'''
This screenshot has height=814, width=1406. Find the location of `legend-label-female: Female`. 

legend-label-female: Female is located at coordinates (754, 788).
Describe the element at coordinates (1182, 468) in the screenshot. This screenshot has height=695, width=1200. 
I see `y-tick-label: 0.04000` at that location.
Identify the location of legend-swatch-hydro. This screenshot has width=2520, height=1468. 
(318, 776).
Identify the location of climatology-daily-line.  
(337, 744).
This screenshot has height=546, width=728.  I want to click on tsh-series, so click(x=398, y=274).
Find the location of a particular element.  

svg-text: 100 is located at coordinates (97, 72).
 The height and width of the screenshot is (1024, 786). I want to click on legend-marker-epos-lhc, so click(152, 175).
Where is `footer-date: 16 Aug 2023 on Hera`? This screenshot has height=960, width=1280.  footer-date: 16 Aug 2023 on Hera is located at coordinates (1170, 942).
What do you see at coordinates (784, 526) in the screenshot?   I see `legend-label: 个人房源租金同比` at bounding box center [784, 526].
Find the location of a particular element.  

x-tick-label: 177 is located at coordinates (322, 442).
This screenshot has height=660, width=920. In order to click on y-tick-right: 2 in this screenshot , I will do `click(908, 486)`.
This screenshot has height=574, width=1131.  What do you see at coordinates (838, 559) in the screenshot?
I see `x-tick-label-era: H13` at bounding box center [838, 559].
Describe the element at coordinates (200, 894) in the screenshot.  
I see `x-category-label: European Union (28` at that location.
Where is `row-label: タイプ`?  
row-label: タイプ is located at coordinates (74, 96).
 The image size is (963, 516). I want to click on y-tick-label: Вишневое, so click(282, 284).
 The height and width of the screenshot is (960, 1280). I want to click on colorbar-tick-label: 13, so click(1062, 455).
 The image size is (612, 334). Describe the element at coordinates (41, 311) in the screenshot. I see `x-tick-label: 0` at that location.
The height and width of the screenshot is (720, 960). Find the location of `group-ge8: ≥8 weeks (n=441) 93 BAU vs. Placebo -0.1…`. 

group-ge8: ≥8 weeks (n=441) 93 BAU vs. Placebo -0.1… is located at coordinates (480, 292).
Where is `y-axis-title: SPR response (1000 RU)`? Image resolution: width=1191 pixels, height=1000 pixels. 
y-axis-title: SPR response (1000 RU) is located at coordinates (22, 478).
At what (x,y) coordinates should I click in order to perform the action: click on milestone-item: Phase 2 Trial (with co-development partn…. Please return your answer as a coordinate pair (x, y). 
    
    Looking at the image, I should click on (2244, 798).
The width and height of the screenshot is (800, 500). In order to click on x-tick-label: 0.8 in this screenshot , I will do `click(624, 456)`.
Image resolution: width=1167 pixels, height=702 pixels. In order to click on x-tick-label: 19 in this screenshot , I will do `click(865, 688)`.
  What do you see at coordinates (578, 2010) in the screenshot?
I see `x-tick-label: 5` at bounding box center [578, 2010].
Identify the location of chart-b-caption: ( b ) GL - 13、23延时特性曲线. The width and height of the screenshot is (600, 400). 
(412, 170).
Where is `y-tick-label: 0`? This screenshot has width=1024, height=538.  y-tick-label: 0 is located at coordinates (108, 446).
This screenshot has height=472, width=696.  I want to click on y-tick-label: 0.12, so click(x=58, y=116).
'''
Aim of the task -> Reproduce each of the entries above word for word, with no changes.

Output for this task ->
This screenshot has height=814, width=1406. Find the location of `legend-label-female: Female`. 

legend-label-female: Female is located at coordinates (754, 788).
Describe the element at coordinates (1182, 468) in the screenshot. This screenshot has height=695, width=1200. 
I see `y-tick-label: 0.04000` at that location.
Identify the location of legend-swatch-hydro. This screenshot has width=2520, height=1468. 
(318, 776).
Identify the location of climatology-daily-line.  
(337, 744).
This screenshot has height=546, width=728.  I want to click on tsh-series, so click(x=398, y=274).
Find the location of a particular element.  

svg-text: 100 is located at coordinates (97, 72).
 The height and width of the screenshot is (1024, 786). I want to click on legend-marker-epos-lhc, so click(152, 175).
Where is `footer-date: 16 Aug 2023 on Hera`? This screenshot has height=960, width=1280.  footer-date: 16 Aug 2023 on Hera is located at coordinates (1170, 942).
What do you see at coordinates (784, 526) in the screenshot?   I see `legend-label: 个人房源租金同比` at bounding box center [784, 526].
Find the location of a particular element.  

x-tick-label: 177 is located at coordinates (322, 442).
This screenshot has height=660, width=920. In order to click on y-tick-right: 2 in this screenshot , I will do `click(908, 486)`.
This screenshot has height=574, width=1131.  What do you see at coordinates (838, 559) in the screenshot?
I see `x-tick-label-era: H13` at bounding box center [838, 559].
Describe the element at coordinates (200, 894) in the screenshot.  
I see `x-category-label: European Union (28` at that location.
Where is `row-label: タイプ`?  
row-label: タイプ is located at coordinates (74, 96).
 The image size is (963, 516). I want to click on y-tick-label: Вишневое, so click(282, 284).
 The height and width of the screenshot is (960, 1280). I want to click on colorbar-tick-label: 13, so click(1062, 455).
 The image size is (612, 334). Describe the element at coordinates (41, 311) in the screenshot. I see `x-tick-label: 0` at that location.
The height and width of the screenshot is (720, 960). Find the location of `group-ge8: ≥8 weeks (n=441) 93 BAU vs. Placebo -0.1…`. 

group-ge8: ≥8 weeks (n=441) 93 BAU vs. Placebo -0.1… is located at coordinates (480, 292).
Where is `y-axis-title: SPR response (1000 RU)`? Image resolution: width=1191 pixels, height=1000 pixels. 
y-axis-title: SPR response (1000 RU) is located at coordinates (22, 478).
At what (x,y) coordinates should I click in order to perform the action: click on milestone-item: Phase 2 Trial (with co-development partn…. Please return your answer as a coordinate pair (x, y). 
    
    Looking at the image, I should click on (2244, 798).
The width and height of the screenshot is (800, 500). In order to click on x-tick-label: 0.8 in this screenshot , I will do `click(624, 456)`.
Image resolution: width=1167 pixels, height=702 pixels. In order to click on x-tick-label: 19 in this screenshot , I will do `click(865, 688)`.
  What do you see at coordinates (578, 2010) in the screenshot?
I see `x-tick-label: 5` at bounding box center [578, 2010].
Identify the location of chart-b-caption: ( b ) GL - 13、23延时特性曲线. The width and height of the screenshot is (600, 400). 
(412, 170).
Where is `y-tick-label: 0`? This screenshot has width=1024, height=538.  y-tick-label: 0 is located at coordinates (108, 446).
This screenshot has height=472, width=696.  I want to click on y-tick-label: 0.12, so click(x=58, y=116).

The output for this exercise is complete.